#### Set exercise a
Could you reproduce the part of the conditional expectation excerpt from "[math]\E[S\mid X][/math]" up to and including "that were played."?

The above definition does not define [math]\E[Y\mid X][/math] everywhere but rather almost everywhere, since on each set [math]\{X=x\}[/math], where [math]\p[X=x]=0[/math], its value is arbitrary.

Example

Let^[d] [math]X\sim\Pi(\lambda)[/math]. Let us consider a tossing game, where we say that when [math]X=n[/math], we do [math]n[/math] independent tossing of a coin where each time one obtains 1 with probability [math]p\in[0,1][/math] and 0 with probability [math]1-p[/math]. Define also [math]S[/math] to be the r.v. giving the total number of 1 obtained in the game. Therefore, if [math]X=n[/math] is given, we get that [math]S[/math] is binomial distributed with parameters [math](p,n)[/math]. We want to compute

[math]\E[S\mid X][/math]
[math]\E[X\mid S][/math]

It is more natural to ask for the expectation of the amount of 1 obtained for the whole game by knowing how many games were played. The reverse is a bit more difficult. Logically, we may also notice that it definitely doesn't make sense to say [math]S\geq X[/math], because we can not obtain more wins in a game than the amount of games that were played.

#### Set exercise b
In the records, take the lines from the line with "1232x956 pixels." up to and including the line with "point(662,371)". Return only those lines, with "Collapse" replaced by "Expand" and nothing else changed.

#### Data shown
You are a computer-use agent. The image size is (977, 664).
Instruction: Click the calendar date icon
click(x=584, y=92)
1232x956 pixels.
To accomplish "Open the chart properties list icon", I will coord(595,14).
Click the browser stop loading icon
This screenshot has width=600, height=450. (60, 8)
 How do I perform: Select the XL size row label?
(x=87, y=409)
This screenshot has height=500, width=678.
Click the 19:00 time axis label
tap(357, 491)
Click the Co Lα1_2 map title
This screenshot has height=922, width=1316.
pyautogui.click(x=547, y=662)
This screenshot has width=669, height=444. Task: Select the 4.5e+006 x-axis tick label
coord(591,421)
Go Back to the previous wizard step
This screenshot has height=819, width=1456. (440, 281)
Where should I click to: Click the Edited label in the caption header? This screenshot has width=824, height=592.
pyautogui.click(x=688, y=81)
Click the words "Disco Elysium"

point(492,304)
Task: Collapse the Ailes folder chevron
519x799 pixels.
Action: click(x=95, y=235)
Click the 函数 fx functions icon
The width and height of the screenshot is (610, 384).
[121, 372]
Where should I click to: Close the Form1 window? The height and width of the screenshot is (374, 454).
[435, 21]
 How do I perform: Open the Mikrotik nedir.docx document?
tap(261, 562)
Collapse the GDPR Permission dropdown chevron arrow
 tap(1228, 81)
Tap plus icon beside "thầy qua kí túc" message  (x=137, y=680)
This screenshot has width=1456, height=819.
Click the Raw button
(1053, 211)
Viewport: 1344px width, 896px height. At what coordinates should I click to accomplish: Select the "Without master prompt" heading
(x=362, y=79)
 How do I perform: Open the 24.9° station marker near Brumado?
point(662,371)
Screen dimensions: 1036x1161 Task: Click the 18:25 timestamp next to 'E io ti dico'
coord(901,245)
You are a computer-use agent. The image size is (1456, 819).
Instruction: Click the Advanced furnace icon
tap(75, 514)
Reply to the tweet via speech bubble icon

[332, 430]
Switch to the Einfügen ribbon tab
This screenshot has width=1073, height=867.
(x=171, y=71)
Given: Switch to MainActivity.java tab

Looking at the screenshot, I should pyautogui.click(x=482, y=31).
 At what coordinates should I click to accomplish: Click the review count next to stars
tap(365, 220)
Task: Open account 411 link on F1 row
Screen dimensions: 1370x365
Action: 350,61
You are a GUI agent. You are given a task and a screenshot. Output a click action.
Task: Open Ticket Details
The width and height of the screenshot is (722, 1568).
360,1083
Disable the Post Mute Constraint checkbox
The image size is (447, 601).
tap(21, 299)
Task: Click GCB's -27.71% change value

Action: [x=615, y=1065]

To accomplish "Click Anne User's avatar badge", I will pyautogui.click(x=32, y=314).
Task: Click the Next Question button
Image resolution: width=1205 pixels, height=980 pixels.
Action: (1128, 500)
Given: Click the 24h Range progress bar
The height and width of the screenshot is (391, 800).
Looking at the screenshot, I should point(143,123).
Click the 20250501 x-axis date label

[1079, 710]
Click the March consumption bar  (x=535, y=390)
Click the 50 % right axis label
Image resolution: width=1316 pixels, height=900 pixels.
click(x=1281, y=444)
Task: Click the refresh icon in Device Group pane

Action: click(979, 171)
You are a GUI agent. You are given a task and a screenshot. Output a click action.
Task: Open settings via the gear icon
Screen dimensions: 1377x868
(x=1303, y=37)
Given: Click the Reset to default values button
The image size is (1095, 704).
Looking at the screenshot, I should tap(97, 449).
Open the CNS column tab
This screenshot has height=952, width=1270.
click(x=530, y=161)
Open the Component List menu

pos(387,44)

#### Full answer a
[math]\E[S\mid X][/math]
[math]\E[X\mid S][/math]

It is more natural to ask for the expectation of the amount of 1 obtained for the whole game by knowing how many games were played. The reverse is a bit more difficult. Logically, we may also notice that it definitely doesn't make sense to say [math]S\geq X[/math], because we can not obtain more wins in a game than the amount of games that were played.

#### Full answer b
1232x956 pixels.
To accomplish "Open the chart properties list icon", I will coord(595,14).
Click the browser stop loading icon
This screenshot has width=600, height=450. (60, 8)
 How do I perform: Select the XL size row label?
(x=87, y=409)
This screenshot has height=500, width=678.
Click the 19:00 time axis label
tap(357, 491)
Click the Co Lα1_2 map title
This screenshot has height=922, width=1316.
pyautogui.click(x=547, y=662)
This screenshot has width=669, height=444. Task: Select the 4.5e+006 x-axis tick label
coord(591,421)
Go Back to the previous wizard step
This screenshot has height=819, width=1456. (440, 281)
Where should I click to: Click the Edited label in the caption header? This screenshot has width=824, height=592.
pyautogui.click(x=688, y=81)
Click the words "Disco Elysium"

point(492,304)
Task: Expand the Ailes folder chevron
519x799 pixels.
Action: click(x=95, y=235)
Click the 函数 fx functions icon
The width and height of the screenshot is (610, 384).
[121, 372]
Where should I click to: Close the Form1 window? The height and width of the screenshot is (374, 454).
[435, 21]
 How do I perform: Open the Mikrotik nedir.docx document?
tap(261, 562)
Expand the GDPR Permission dropdown chevron arrow
 tap(1228, 81)
Tap plus icon beside "thầy qua kí túc" message  (x=137, y=680)
This screenshot has width=1456, height=819.
Click the Raw button
(1053, 211)
Viewport: 1344px width, 896px height. At what coordinates should I click to accomplish: Select the "Without master prompt" heading
(x=362, y=79)
 How do I perform: Open the 24.9° station marker near Brumado?
point(662,371)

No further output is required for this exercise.